Sur cette carte, le Sud-Caucase fait office d’« itinéraire de test » pour Pékin. Cette nouvelle ligne a notamment pour but d’éviter l’engorgement du Transsibérien.[3] En effet le train chargé du transport entre la Chine et l’Europe en passant par la Sibérie est un convoi de 6000 tonnes allant à une vitesse de 50 km/h, notamment à cause du terrain accidenté.[4] Cette ligne ferroviaire n’est pas assez efficace pour assurer le transport sino-européen. C’est pourquoi la Chine a mis en place la ligne test du Sud-Caucase.[5]

            Par conséquent, depuis 2015, Pékin investit des milliards de dollars dans le Sud-Caucase, notamment dans les infrastructures portuaires dans le but de favoriser le transport de marchandises vers l’Europe. La Chine a par exemple dépensé plus d’1,5Md$ sur le port d’Alyat qui borde la Mer Caspienne, ou encore 160M$ pour un tunnel ferroviaire en Géorgie.

            Néanmoins, la Chine reste hésitante. Comme le note Pierre Andrieu, ancien co-président français du Groupe de Minsk, Pékin voit en le Sud-Caucase une « région instable et lointaine, qui ne peut être atteinte qu’en traversant de vastes déserts et une mer Caspienne capricieuse ».[6] Pour le moment, selon Pierre Andrieu, seule la Russie peut amener Pékin à s’intégrer davantage dans le paysage caucasien, notamment à travers une « Pax Sinica géoéconomique » ayant pour objectif de poursuivre les « projets russes ».[7]

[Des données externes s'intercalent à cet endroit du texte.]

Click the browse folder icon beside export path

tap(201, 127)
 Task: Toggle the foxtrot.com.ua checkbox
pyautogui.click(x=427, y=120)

            Malgré ces hésitations, la présence de la Chine dans le Sud-Caucase est un fait géopolitique important et qui ne laisse pas les voisins du Sud-Caucase indifférents. Il s’agit d’une puissance mondiale, dotée d’une grande influence et de moyens financiers conséquents, qui pourrait bien concurrencer l’influence des puissances voisines dans les années à venir telles que la Turquie, ou même celles de l’Occident ou la Russie.

 

Anthony Renard

 

[1] « Le prix du fret maritime au départ de Chine s'envole », La Tribune, Économie internationale, 20 jan. 2021.

[2] Gaïdz Minassian, « La Chine fait son entrée dans le Caucase du Sud », Le Monde, 18 nov. 2017.

[3] Joël Forthoffer, « Corridors ferroviaires Europe – Asie et coopération internationale : quelles perspectives de développement ? », Bulletin de l’association de géographes français, 96-3,  2019, p. 405-420.

[4] Alain Cariou, « Du Transsibérien au corridor eurasiatique », EchoGéo [En ligne], 49 | 2019, mis en ligne le 25 octobre 2019, consulté le 10 mai 2021.

[5] Pierre Andrieu, « Les bouleversements géostratégiques dans le Sud-Caucase », Telos [En ligne], 16 avril 2021.

[6] Ibid.  

[7] Ibid.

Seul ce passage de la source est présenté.